**Given records**
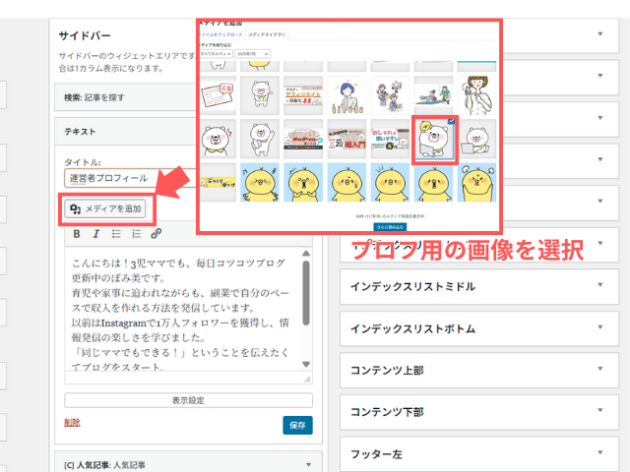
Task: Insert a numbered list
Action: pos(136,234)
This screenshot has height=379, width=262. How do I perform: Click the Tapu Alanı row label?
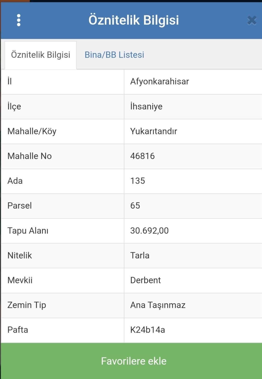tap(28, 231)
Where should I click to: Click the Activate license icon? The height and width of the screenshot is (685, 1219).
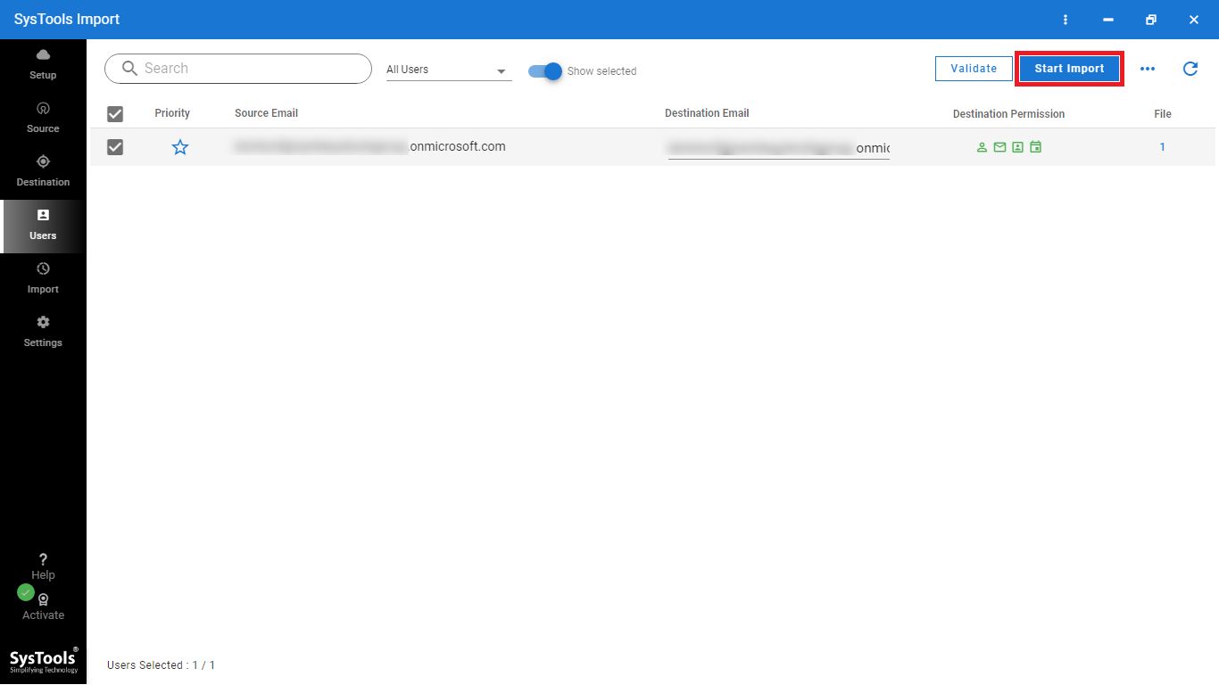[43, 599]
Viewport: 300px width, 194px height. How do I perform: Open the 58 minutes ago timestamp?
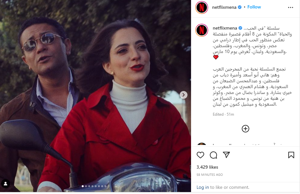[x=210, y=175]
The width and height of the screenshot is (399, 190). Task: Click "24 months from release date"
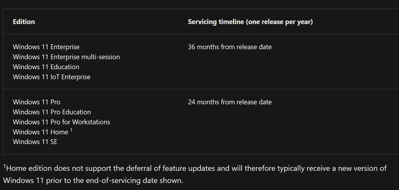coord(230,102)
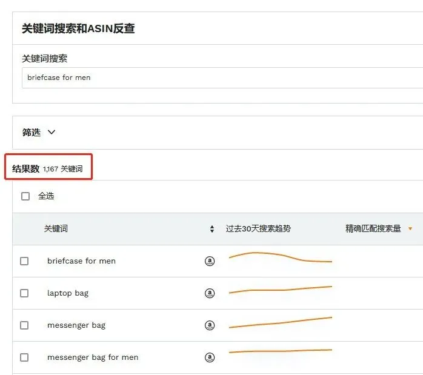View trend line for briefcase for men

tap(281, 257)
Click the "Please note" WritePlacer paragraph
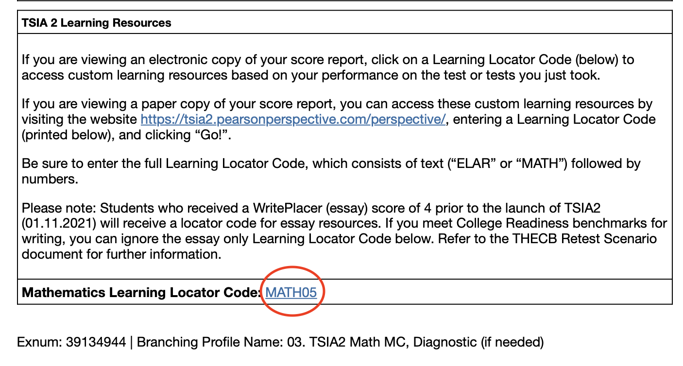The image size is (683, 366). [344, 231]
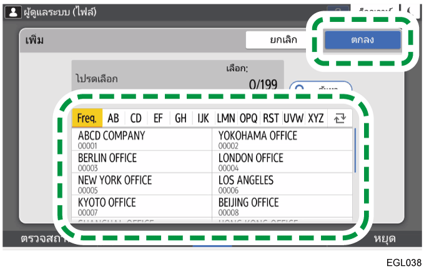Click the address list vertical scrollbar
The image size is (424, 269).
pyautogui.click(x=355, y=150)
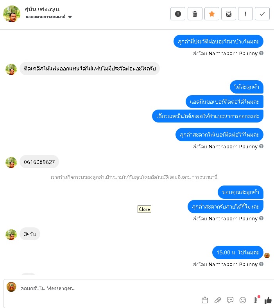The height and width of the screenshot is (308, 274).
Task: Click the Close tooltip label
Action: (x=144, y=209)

**Assignment**
In the entries above, find the line containing "Viewport: 300px width, 194px", then please retype it and every line after it through the last, exactly as written, omitting pictures.

**Task output**
Viewport: 300px width, 194px height. How do I perform: Open the 58 minutes ago timestamp?
[x=210, y=175]
The width and height of the screenshot is (399, 190). Task: Click "24 months from release date"
coord(230,102)
View trend line for briefcase for men

tap(281, 257)
Click the "Please note" WritePlacer paragraph
The image size is (683, 366). [344, 231]
Click the address list vertical scrollbar
The image size is (424, 269).
pyautogui.click(x=355, y=150)
The height and width of the screenshot is (308, 274).
Task: Click the Close tooltip label
Action: (x=144, y=209)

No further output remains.